Kirazu is the strained lees left over after making tofu. It is nowadays commonly known as “okara” and “unohana”, and it used to be valued as an excellent source of protein.
Uba is nowadays known as “yuba”. Uba is the thin skin that forms on the surface when the creamy liquid made in the process of making handmade tofu is boiled.
It is eaten as it is with soy sauce and wasabi (Japanese horseradish).
Oboro-dofu is made by putting the liquid straight into a bowl without first putting it in cloth at the end of the tofu-making process. The liquid is then allowed to set. Oboro-dofu melts in the mouth, and its unique taste and texture have given it its name, which means “clouded tofu”.

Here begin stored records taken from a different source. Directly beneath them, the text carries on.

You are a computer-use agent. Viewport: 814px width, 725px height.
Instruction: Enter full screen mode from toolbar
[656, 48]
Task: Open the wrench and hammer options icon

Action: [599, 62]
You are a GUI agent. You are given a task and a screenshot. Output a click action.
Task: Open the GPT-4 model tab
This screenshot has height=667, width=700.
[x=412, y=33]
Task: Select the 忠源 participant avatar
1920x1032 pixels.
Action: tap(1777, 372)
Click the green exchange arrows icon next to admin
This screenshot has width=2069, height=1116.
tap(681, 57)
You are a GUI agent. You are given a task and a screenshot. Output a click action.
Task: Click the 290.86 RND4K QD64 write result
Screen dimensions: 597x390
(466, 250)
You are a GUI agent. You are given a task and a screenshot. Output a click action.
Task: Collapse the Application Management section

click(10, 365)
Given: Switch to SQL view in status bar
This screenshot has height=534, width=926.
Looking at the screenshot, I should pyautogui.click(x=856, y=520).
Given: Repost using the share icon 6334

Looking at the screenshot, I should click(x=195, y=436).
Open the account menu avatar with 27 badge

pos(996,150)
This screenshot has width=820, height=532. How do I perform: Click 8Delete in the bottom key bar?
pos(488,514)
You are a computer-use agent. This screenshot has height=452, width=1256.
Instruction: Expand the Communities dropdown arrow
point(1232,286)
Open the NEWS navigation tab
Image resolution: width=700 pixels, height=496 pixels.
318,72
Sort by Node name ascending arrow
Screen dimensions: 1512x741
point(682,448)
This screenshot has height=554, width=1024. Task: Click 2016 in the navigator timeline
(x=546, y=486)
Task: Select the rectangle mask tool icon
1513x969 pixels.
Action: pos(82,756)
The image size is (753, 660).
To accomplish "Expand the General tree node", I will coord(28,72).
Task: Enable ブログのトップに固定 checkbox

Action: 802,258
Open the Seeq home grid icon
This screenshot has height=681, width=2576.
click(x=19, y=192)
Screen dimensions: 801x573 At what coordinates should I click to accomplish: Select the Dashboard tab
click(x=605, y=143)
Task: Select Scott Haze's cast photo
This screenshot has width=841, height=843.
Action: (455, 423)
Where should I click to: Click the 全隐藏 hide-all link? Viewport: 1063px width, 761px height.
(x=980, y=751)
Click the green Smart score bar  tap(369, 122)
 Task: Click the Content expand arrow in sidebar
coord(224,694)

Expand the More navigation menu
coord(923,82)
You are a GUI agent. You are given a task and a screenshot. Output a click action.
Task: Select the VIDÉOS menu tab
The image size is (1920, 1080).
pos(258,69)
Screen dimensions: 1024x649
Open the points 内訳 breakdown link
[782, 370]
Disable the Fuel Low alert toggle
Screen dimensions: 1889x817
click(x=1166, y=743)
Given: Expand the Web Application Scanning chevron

Tofu is sliced and placed in a bamboo basket. It is then left out on a cold night to freeze solid, and then dried in the sun. It is boiled before eating, and makes an excellent preserved food.
Rokujo is made by slicing a block of tofu into six pieces, sprinkling it with salt, and leaving it to dry in the sun in midsummer. The tofu becomes as hard as wood and turns a slightly yellowish color.
Shavings of rokujo are as good as “katsuoboshi” (dried bonito shavings) for adding to soups.
Care had to be taken when making it though, as it could go off in an instant if it rained whilst it was being dried.